__WORK INSTRUCTIONS__:
Recast the entries from the line containing "Expand the prompt dialog to larger view" through the line containing "tap(112, 909)", both included, as a Markdown table with the columns Row and Entry Line. Leave out blank lines and pictures.
----
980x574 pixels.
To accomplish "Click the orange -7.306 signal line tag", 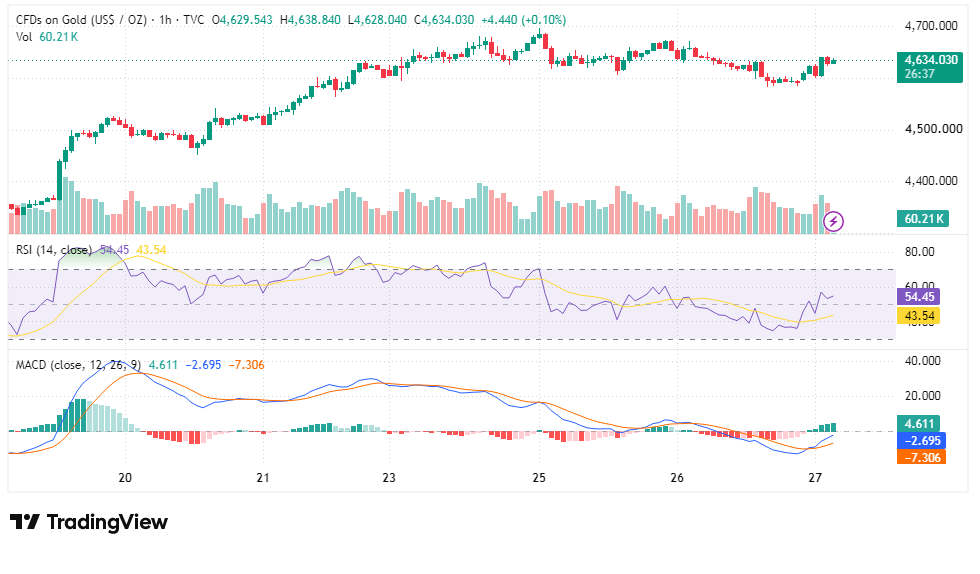I will [921, 457].
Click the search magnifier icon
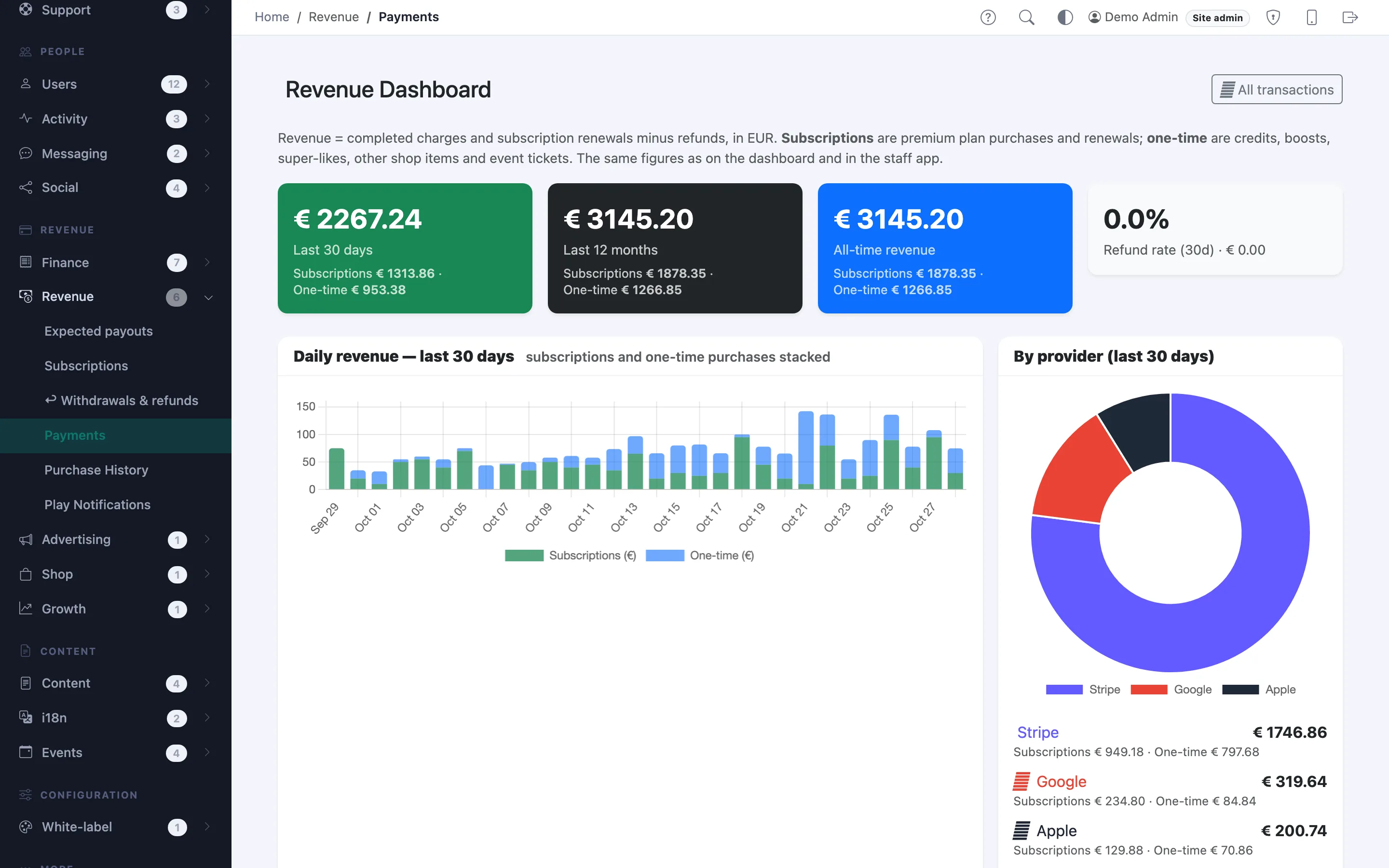 tap(1026, 17)

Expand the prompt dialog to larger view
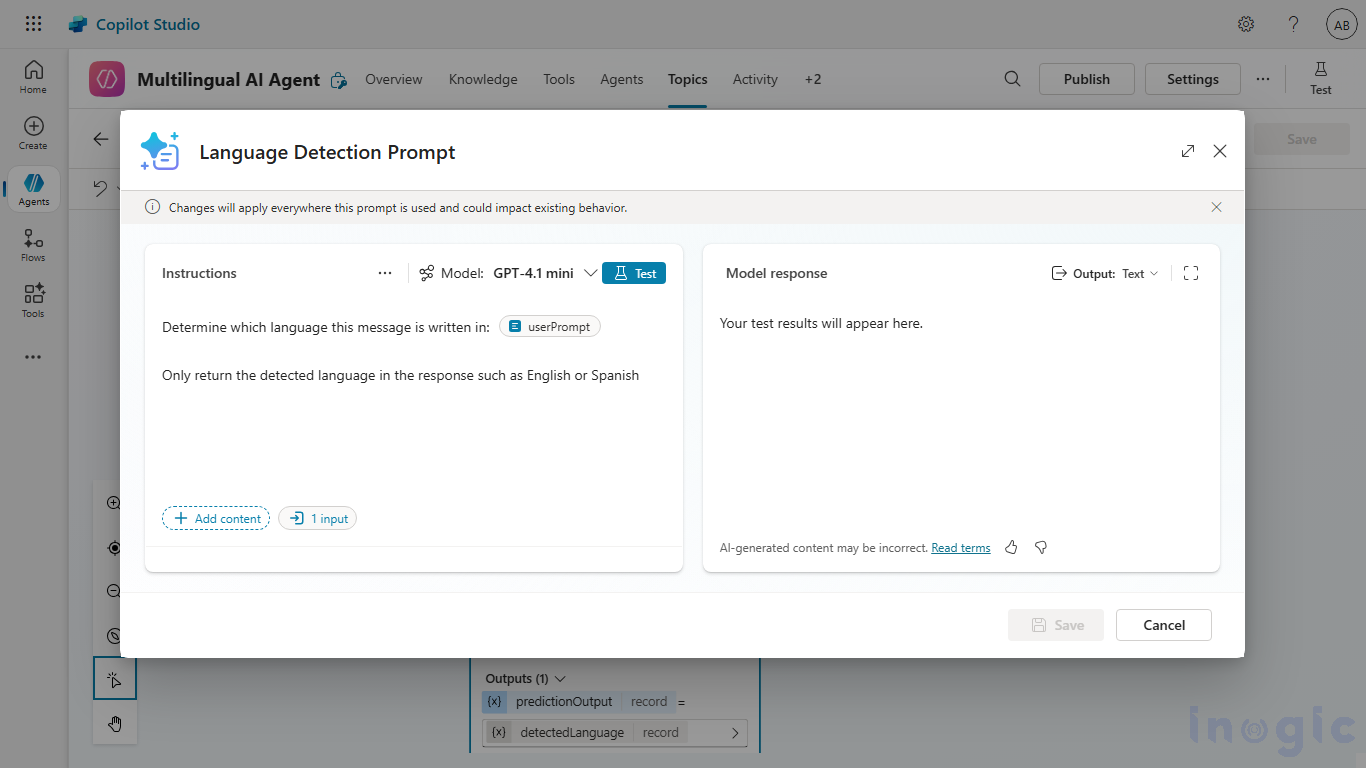(x=1187, y=151)
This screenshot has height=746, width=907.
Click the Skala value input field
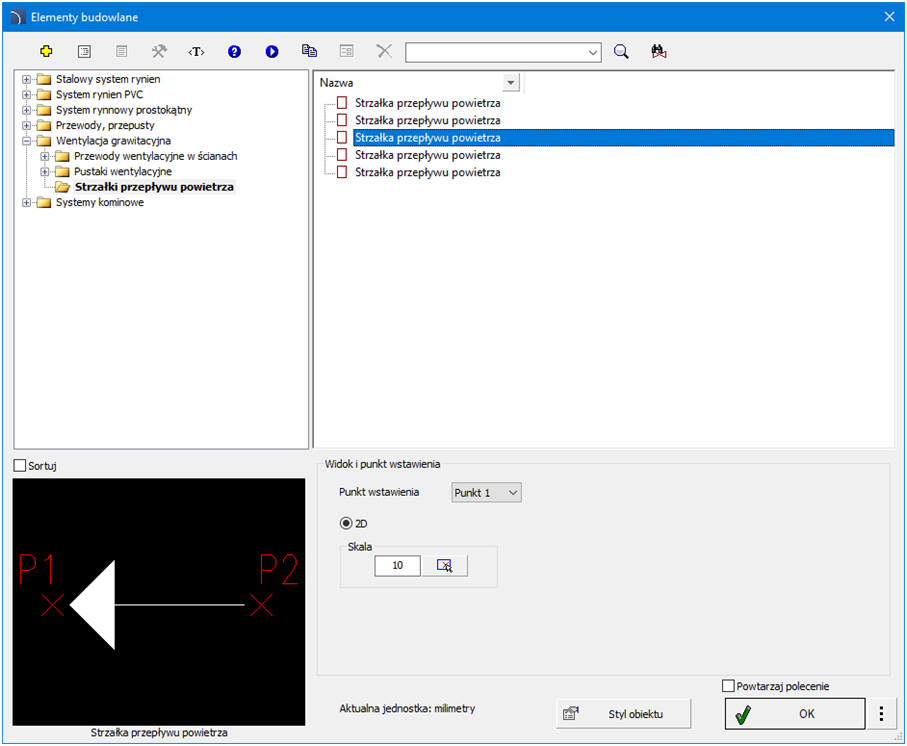coord(397,566)
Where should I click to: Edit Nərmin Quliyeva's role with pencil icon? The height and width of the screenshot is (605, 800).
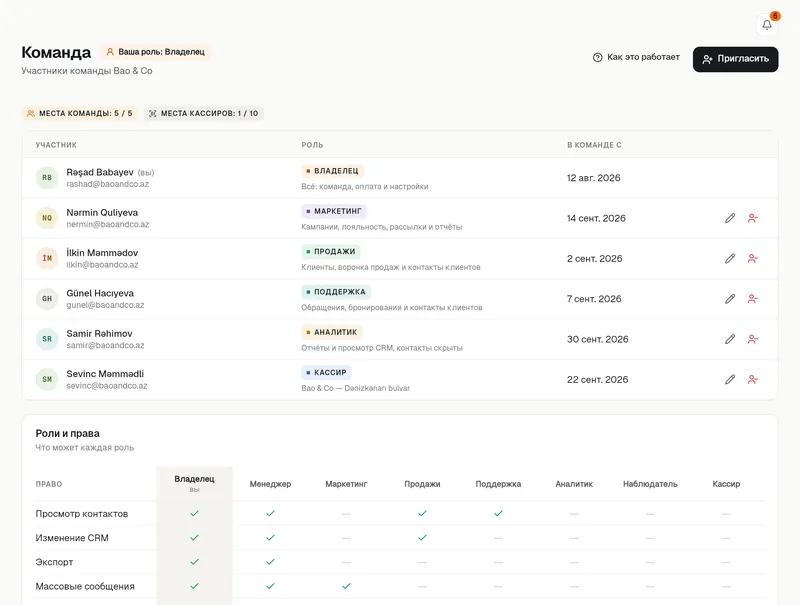click(730, 218)
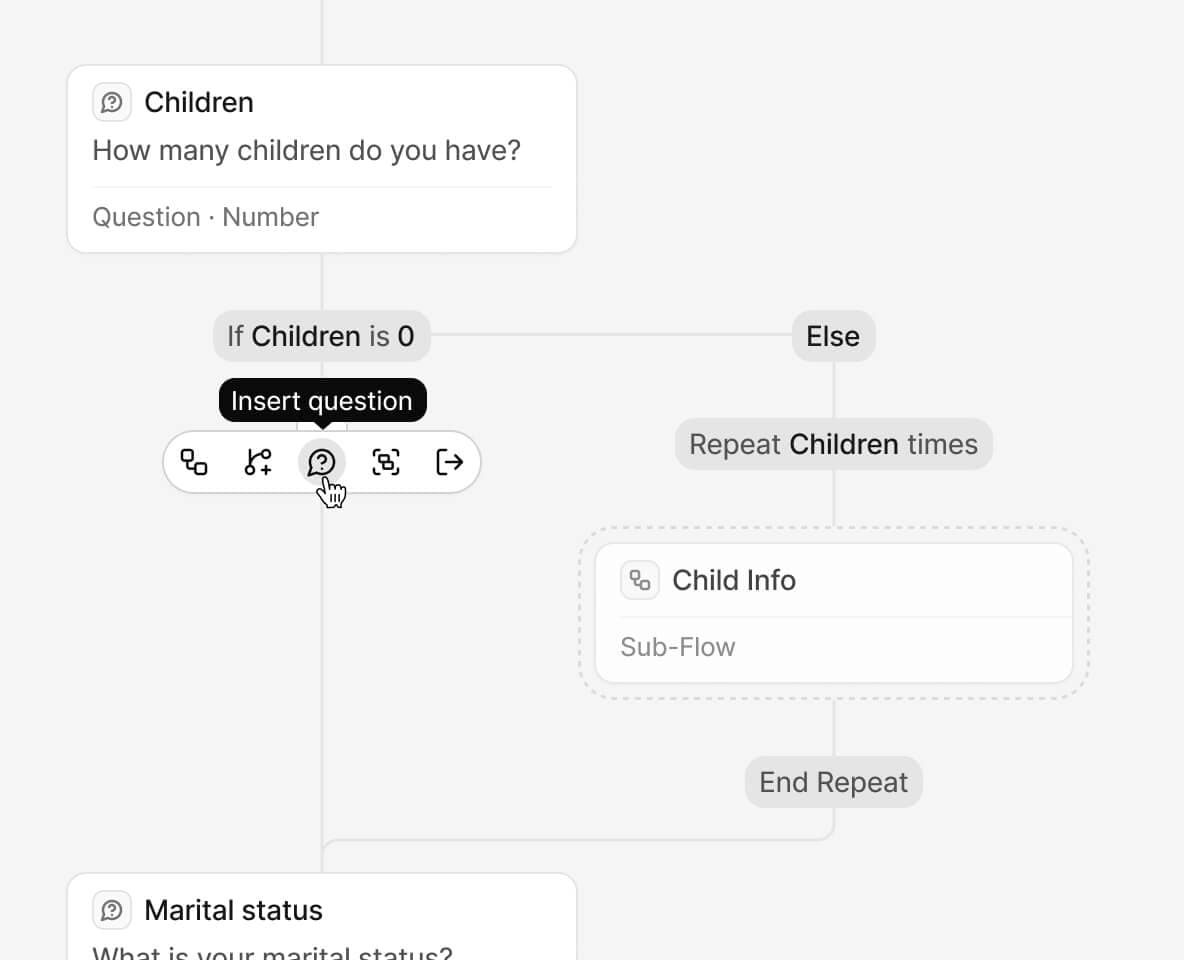Click the question icon on Marital status node

tap(112, 909)
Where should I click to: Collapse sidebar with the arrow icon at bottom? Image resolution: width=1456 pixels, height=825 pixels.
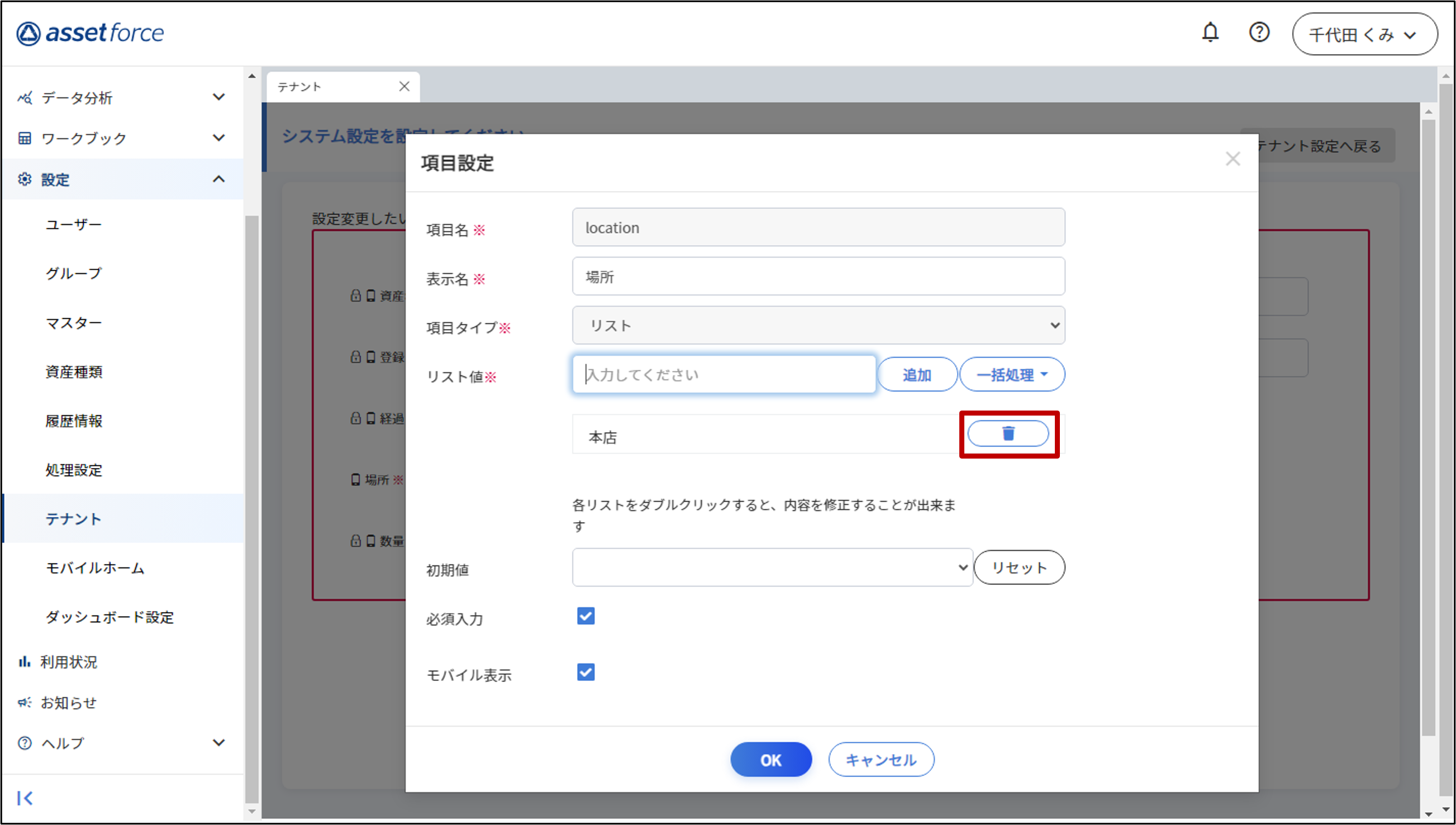pos(25,798)
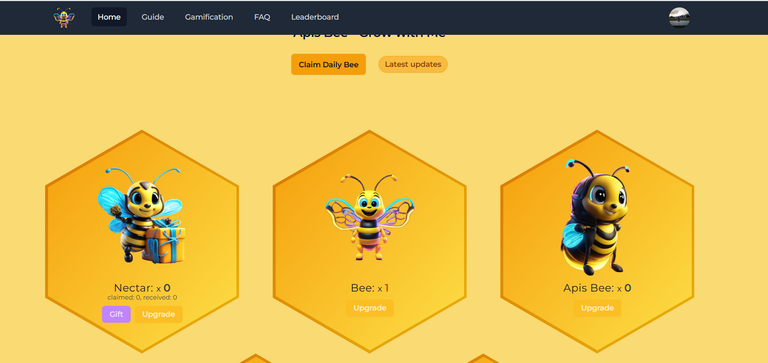The height and width of the screenshot is (363, 768).
Task: Select the Apis Bee character image
Action: click(595, 217)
----
__OUTPUT FOR THIS TASK__:
| Row | Entry Line |
|---|---|
| 1 | Expand the prompt dialog to larger view |
| 2 | (x=1187, y=151) |
| 3 | This screenshot has height=746, width=907. |
| 4 | Click the Skala value input field |
| 5 | coord(397,566) |
| 6 | Where should I click to: Edit Nərmin Quliyeva's role with pencil icon? The height and width of the screenshot is (605, 800). |
| 7 | click(730, 218) |
| 8 | Click the question icon on Marital status node |
| 9 | tap(112, 909) |